Creature Time (for fishing, hunting, feeding, bird watching): The moon will be overhead around dusk this week. Have dinner and then go fishing, especially as the barometer is dropping before the arrival of the June 6 and 10 cold fronts. Dieting, of course, may be harder at supper time, if you are susceptible to lunar influence. As you walk the shoreline or take an evening walk, listen for robin vespers, loud chirps and warbles. And be up before dawn to hear the birds singing in your neighborhood.
Journal
I walk the alley near my house, nostalgic for spring. I miss the flock of winter starlings in the black walnut tree.
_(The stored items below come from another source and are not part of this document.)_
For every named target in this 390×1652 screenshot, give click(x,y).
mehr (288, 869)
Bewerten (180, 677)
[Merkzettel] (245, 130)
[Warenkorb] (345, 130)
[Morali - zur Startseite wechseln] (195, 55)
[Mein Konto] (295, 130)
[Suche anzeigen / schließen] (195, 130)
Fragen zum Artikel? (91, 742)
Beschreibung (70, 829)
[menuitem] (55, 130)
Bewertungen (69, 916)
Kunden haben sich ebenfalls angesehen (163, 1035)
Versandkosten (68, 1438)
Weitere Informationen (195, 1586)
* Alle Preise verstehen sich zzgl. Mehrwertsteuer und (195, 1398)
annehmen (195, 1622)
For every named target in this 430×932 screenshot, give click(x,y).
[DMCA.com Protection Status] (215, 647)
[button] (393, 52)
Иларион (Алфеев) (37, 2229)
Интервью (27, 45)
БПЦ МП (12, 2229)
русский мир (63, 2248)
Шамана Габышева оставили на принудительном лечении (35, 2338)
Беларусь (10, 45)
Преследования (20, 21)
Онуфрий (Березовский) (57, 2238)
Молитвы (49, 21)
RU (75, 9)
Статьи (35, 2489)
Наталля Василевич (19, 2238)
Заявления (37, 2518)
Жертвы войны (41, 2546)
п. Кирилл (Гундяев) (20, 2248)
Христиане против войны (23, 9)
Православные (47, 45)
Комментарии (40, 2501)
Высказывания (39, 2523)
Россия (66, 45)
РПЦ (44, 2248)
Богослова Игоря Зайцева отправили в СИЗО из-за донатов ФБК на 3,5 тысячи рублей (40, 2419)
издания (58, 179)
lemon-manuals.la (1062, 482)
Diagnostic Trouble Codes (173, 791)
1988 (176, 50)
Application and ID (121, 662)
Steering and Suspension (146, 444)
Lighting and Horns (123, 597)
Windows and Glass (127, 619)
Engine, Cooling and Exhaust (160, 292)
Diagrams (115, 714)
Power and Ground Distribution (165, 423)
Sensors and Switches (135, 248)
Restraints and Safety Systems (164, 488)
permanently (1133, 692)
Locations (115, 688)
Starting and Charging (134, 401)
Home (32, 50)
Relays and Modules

The lilacs, the magnolias and bridal wreath spirea near Judy’s house are gone. Mateo’s weigela is down to about a third of its petals. The beds of aconites and bluebells have disappeared. The Dutch iris and the violet standard iris are almost gone, the mock orange is losing all its petals, the Osage flowers fall, and the sweet rockets decay quickly.
The alley was a private passageway, common to all, but belonging to me, at those few minutes every morning when I walked through it. Did I confuse privacy with constancy? Is it something else, maybe the wish that nothing would ever change, that produces a mild melancholy that I confuse with the end of spring and other closures, the vague emotions mixing and blending?